Star Trek: A Time to…
- A Time to Be Born; A Time to Die; A Time to Sow; A Time to Harvest; A Time to Love; A Time to Hate; A Time to Kill; A Time to Heal; A Time for War, a Time for Peace;
- Country: United States
- Language: English
- Genre: Science fiction
- Publisher: Pocket Books
- Published: 2004
- No. of books: 9
- Website: startrekbooks.com

= Star Trek: A Time to... =

Novel series by multiple authors

Star Trek: A Time to... is a series of nine novels set in the fictional universe of Star Trek: The Next Generation. It deals with the ship and crew of the between the events of the films Star Trek: Insurrection (1998) and Star Trek Nemesis (2002). The series includes explanations for some apparent continuity problems between these films.

For the first eight books, successive pairs of books each provide one story arc; the ninth book is a stand-alone story. The series continues, with each book directly following the last event when a story arc has finished. All nine novels in the series were published in 2004.

== Production ==
===A Time to Be Born===
A Time to Be Born by John Vornholt is the first novel in the series. It deals with the aftermath of a vicious battle in the Rashanar sector during the Dominion War that left the area littered with the remains of many ships. The region is full of electro-magnetic disturbances that have repeatedly damaged salvage ships. Androssi pirates have been raiding the graveyard for technology.

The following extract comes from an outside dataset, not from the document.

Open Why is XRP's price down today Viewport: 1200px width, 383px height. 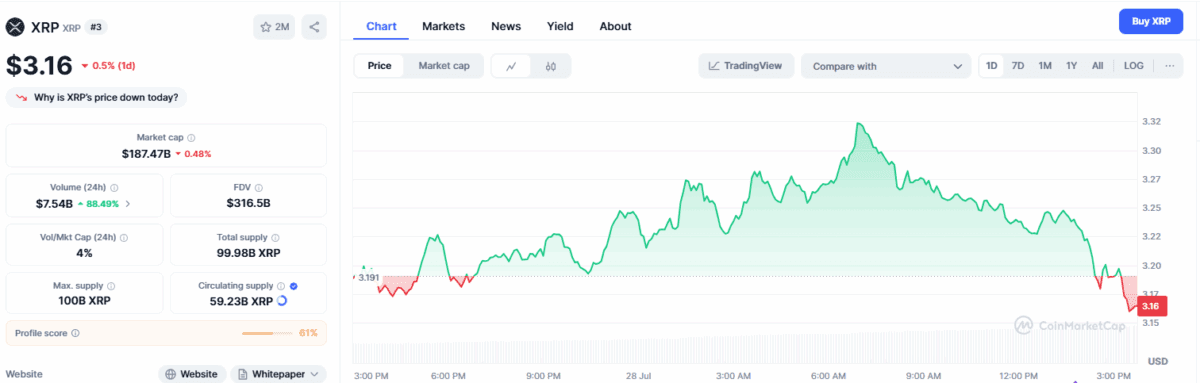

The Enterprise is assigned to patrol the battle site and recover the bodies of deceased Federation personnel. Soon after arriving strange events occur within the battle site and the Enterprise must investigate, while at the same time keeping the peace with the locals from a nearby planet. Amidst the dangers of the sector, a mysterious ghost ship has begun destroying salvage ships and pirates alike. As the Enterprise investigates, concerns rise that this could be a Founder weapon as the crew seeks to uncover the true nature of the ship.

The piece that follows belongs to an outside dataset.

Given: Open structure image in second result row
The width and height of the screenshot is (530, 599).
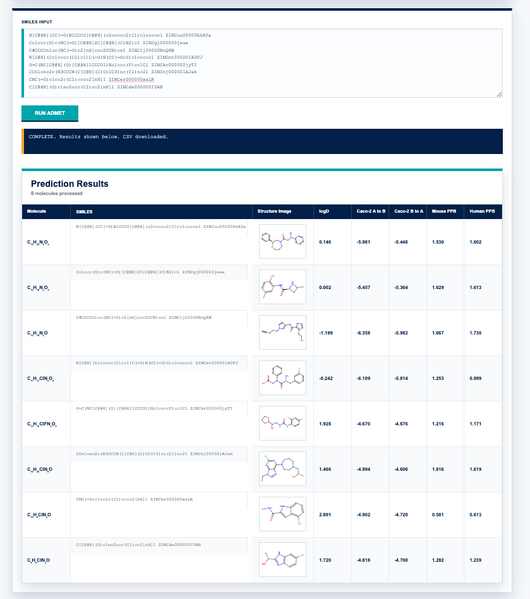Looking at the screenshot, I should [x=283, y=287].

Starfleet has doubts about the validity of the crews' conclusions as political tensions between Picard and the Admiralty grow. The Traveler and Wesley Crusher, now also a Traveler, observe the events of the book.

===A Time to Die===
In Vornholt's sequel A Time to Die, Captain Jean-Luc Picard is being held under psychiatric evaluation, while his crew attempts to carry on as usual. However, with some intervention from The Traveler, Picard and the crew are given the opportunity to prove their innocence for their apparently outrageous behavior while stationed in the Rashanar Battle site.

===A Time to Sow and A Time to Harvest===

A Time to Sow and A Time to Harvest were written by Dayton Ward and Kevin Dilmore. After clearing their names for attacks against the Onatailians, Picard and crew are still ostracised, and are sent on a mission to an unexplored sector as punishment. They are to find the remains of a civilization that should have died two centuries earlier. However, upon arrival, the Dokaalans are still alive.

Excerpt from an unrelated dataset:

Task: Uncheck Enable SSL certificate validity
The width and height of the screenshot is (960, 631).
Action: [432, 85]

This peaceful civilization is under extreme strain, recently experiencing numerous "accidents", and it is up to the Enterprise to help them.

===A Time to Love and A Time to Hate===
A Time to Love and A Time to Hate were written by Robert Greenberger. After saving the Dokaalans from being exploited by another race, the Enterprise is sent on another mission that no one else wants. Delta Sigma IV was seen as the perfect example of interspecies cooperation as two rival species, the Dorset and Bader, found peace and settled their own colony. On the verge of intra-planetary celebrations a murder takes place, the first on the planet for over one hundred years.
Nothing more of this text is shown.